I'm confused...it seems that both things do the same thing.

In this first code, I believe that the derived classes are hiding the function names of the base classes.

#include <iostream>

using namespace std;

class Quadrilateral {

public:
   void greeting() {
       std::cout << "i am a quadrilateral" << std::endl;
   }
};

class Square : public Quadrilateral {
 public:
    void greeting() {
        std::cout << "i am a square" << std::endl;
    }
};

class Trapezoid : public Quadrilateral {

public:
    void greeting() {   //hides greeting from quadrilateral function
        std::cout << "Hi I'm a Trapezoid" << std::endl;
    }
};

int main()
{
    Trapezoid tz;
    tz.greeting();  
}

This seems to have the same exact result: [here they are being overriden because it is virtual in the base class]

#include <iostream>
using namespace std;


class Quadrilateral {

public:

    virtual void greeting() {
        std::cout << "i am a quadrilateral" << std::endl;
    }
};

class Square : public Quadrilateral {
  public:
    void greeting() {
        std::cout << "i am a square" << std::endl;
    }
};

class Trapezoid : public Quadrilateral {

public:
    void greeting() {   //hides greeting from quadrilateral function
        std::cout << "Hi I'm a Trapezoid" << std::endl;
    }
};

int main()
{
    Trapezoid tz;
    tz.greeting();  
}

So I guess I'm just really confused as to...what is the difference? Or what is the point of making it virtual in the base class if it's just gonna have the same effect in this situation?

Answer 1

Virtual functions are used to call the overriden function from the base class pointer. With your second example you can get the same result if you do the following in the main()

 Trapezoid tz;
 Quadrilateral *base = &tz;
 base->greeting(); // it will print "Hi I'm a Trapezoid"

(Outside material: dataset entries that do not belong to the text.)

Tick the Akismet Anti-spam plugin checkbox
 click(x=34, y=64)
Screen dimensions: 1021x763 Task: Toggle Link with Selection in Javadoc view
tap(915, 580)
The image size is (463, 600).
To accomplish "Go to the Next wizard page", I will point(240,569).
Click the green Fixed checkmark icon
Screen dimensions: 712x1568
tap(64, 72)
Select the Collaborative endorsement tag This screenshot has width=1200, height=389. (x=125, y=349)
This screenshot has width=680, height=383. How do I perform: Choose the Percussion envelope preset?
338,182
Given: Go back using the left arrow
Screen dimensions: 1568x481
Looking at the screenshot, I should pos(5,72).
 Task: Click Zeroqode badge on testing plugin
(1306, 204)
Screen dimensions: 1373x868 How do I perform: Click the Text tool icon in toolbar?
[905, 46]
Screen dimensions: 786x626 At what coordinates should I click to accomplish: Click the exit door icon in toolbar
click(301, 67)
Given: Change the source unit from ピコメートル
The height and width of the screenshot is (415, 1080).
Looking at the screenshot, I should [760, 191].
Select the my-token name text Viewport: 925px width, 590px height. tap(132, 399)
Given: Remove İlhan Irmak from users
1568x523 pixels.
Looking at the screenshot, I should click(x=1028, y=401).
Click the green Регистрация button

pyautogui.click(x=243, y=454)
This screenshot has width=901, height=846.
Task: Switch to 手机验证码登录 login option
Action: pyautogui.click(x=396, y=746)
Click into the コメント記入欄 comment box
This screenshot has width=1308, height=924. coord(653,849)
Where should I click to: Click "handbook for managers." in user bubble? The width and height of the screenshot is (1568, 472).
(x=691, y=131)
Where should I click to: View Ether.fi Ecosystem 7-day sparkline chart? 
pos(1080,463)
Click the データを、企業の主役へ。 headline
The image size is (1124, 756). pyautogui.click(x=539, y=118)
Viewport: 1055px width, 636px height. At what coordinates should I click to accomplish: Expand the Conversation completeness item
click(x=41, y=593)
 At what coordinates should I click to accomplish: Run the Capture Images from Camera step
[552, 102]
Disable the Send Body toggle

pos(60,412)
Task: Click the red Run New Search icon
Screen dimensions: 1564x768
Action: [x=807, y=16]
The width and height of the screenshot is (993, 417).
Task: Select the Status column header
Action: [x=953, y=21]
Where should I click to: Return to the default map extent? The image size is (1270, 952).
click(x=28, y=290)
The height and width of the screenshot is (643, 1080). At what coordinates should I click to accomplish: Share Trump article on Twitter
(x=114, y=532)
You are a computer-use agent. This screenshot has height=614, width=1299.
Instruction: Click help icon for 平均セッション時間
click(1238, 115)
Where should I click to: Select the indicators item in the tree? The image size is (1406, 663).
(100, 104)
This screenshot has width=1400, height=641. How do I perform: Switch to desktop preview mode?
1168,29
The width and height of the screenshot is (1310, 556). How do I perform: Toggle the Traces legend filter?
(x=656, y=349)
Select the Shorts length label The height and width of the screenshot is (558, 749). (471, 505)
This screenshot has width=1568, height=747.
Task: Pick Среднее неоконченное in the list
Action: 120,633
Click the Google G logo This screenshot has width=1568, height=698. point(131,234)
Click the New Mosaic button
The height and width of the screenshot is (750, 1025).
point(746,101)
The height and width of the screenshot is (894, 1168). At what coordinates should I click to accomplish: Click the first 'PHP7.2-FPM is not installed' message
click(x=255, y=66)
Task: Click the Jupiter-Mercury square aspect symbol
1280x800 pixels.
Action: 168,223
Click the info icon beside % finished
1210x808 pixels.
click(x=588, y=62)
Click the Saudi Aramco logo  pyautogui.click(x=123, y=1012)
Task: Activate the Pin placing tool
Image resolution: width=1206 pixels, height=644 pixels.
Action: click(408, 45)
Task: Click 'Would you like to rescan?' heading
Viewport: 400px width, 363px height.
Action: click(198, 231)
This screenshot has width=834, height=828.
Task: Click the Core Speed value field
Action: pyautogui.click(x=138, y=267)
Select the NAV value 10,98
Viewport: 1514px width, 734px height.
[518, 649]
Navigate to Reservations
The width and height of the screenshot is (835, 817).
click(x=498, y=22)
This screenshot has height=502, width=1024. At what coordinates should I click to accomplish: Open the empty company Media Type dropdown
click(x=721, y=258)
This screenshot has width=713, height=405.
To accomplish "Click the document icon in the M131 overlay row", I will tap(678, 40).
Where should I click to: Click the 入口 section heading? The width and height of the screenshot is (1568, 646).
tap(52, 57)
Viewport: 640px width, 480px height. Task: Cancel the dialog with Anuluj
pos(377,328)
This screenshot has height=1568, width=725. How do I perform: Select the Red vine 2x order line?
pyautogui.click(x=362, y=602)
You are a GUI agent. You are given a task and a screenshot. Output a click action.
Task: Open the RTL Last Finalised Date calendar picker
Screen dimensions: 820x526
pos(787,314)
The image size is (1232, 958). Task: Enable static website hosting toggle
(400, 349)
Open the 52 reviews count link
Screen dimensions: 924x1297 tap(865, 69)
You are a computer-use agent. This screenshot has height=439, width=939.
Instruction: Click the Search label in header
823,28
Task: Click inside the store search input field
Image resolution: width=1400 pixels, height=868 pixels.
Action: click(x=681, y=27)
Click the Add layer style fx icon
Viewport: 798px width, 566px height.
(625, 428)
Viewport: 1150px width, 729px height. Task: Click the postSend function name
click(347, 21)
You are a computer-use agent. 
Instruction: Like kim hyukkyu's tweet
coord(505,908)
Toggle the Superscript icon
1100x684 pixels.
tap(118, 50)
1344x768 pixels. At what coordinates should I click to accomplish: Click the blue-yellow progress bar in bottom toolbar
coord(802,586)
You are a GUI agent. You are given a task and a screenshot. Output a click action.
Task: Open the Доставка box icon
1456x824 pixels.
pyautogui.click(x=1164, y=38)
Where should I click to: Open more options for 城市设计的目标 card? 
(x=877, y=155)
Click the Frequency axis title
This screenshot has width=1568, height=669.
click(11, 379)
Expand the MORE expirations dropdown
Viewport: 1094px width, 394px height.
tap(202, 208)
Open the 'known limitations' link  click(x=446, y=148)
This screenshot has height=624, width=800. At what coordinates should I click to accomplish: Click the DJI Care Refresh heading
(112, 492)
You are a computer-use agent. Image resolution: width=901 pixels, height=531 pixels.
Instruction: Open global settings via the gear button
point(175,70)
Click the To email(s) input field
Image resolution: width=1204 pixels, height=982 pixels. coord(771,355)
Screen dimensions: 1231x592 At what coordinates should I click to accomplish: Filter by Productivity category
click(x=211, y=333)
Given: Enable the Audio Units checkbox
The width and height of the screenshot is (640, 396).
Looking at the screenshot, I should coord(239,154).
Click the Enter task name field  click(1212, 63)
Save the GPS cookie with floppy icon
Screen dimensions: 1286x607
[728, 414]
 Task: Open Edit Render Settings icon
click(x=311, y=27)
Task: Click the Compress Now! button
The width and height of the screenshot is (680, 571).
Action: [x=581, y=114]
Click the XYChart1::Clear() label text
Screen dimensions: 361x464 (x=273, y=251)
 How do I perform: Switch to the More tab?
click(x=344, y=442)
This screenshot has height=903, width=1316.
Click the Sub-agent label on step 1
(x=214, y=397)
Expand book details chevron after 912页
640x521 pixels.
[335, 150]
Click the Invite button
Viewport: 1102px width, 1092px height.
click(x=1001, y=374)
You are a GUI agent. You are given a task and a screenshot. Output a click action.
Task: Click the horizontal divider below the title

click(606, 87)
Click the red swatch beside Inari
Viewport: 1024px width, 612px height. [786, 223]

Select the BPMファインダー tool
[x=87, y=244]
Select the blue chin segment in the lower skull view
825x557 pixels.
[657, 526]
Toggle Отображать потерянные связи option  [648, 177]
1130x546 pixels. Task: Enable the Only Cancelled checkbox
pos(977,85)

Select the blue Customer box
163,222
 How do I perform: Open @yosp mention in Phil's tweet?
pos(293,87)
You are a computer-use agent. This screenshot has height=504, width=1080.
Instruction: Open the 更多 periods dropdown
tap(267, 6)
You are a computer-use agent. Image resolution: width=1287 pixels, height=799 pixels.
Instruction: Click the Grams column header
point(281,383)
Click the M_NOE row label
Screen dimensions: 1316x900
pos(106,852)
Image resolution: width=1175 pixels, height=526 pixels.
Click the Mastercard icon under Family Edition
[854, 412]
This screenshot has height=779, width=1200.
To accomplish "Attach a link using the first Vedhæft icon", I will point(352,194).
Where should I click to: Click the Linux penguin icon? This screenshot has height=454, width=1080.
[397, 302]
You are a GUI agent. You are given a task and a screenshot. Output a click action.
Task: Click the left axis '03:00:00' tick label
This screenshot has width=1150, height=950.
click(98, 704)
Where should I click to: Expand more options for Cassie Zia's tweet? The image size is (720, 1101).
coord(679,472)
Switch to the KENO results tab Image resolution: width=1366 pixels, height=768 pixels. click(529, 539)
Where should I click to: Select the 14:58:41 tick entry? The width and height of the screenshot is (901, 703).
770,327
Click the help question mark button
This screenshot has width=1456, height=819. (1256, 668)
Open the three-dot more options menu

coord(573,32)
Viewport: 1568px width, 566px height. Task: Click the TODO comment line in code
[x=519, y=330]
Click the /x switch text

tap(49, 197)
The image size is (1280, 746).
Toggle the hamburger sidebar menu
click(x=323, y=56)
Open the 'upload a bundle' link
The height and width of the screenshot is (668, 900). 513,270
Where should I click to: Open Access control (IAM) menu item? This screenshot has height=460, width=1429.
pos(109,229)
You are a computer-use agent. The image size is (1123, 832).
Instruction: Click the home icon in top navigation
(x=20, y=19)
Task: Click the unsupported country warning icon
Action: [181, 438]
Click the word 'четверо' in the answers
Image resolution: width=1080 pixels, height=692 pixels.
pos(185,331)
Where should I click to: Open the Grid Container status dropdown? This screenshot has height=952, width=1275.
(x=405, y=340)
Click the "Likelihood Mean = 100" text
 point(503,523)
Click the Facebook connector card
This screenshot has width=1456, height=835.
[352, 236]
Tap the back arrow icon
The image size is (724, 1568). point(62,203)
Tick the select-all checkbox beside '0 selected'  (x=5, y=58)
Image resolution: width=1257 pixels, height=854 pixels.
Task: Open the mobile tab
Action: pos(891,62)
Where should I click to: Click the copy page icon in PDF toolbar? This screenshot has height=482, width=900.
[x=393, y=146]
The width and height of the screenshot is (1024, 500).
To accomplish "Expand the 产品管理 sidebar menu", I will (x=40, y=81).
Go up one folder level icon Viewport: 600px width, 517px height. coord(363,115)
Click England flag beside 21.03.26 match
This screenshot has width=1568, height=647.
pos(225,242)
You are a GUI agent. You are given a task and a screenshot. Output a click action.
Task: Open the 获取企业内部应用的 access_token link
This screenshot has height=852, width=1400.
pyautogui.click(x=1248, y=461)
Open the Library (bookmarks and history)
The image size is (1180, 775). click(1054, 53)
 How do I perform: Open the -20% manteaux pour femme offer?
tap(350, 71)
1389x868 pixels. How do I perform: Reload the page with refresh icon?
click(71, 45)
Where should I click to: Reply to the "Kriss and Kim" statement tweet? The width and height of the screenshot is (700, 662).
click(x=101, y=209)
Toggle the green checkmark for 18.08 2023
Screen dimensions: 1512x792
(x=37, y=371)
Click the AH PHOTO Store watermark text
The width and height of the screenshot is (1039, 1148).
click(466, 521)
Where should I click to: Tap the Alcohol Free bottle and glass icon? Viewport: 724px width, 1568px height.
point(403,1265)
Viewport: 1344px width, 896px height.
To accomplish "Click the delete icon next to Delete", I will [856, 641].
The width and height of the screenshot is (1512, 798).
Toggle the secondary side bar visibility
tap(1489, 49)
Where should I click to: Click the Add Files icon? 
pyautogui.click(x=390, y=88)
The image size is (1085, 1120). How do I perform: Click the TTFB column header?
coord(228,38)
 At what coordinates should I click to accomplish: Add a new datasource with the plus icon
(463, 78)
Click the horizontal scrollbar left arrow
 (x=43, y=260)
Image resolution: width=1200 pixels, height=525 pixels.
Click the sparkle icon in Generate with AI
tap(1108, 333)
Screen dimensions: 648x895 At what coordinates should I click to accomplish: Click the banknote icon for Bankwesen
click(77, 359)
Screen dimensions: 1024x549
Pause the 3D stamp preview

And this is the difference with the first example: possibility to call derived function from the base class pointer. If you not override the virtual base function in the derived class, then the base virtual function will be called.

Usage example.

Imagine, that you want to create many objects with the base class Quadrilateral (for example five squares and three trapezoids):

Square sq1, sq2, sq3, sq4, sq5;
Trapezoid tz1, tz2, tz3;

Now, at some point in your code you want to go throw all of this objects and call the abstract function (in your case greeting() ). So, with help of virtual function you can do it very simple: put all objects in an array of pointers and call the propper function. Here is how:

Quadrilateral *base[8] = {&sq1, &sq2, &sq3, &sq4, &sq5, &tz1, &tz2, &tz3};
for (int i = 0; i < 8; i++) {
    base[i]->greeting();
}

In the output you will recieve five times "i am a square" and three times "Hi I'm a Trapezoid" . It comes vary helpfully when you create all different shapes (for example with different dimensions, properties) and want to go throw all of this objects and call, for example, calc() function to make an calculation individualy for each shape.

I hope this helps you.

Answer 2

In C++, if you declare/have a struct or class variable like in this example, the compiler trivially knows its type and always calls the correct function, irrespective of virtual/not.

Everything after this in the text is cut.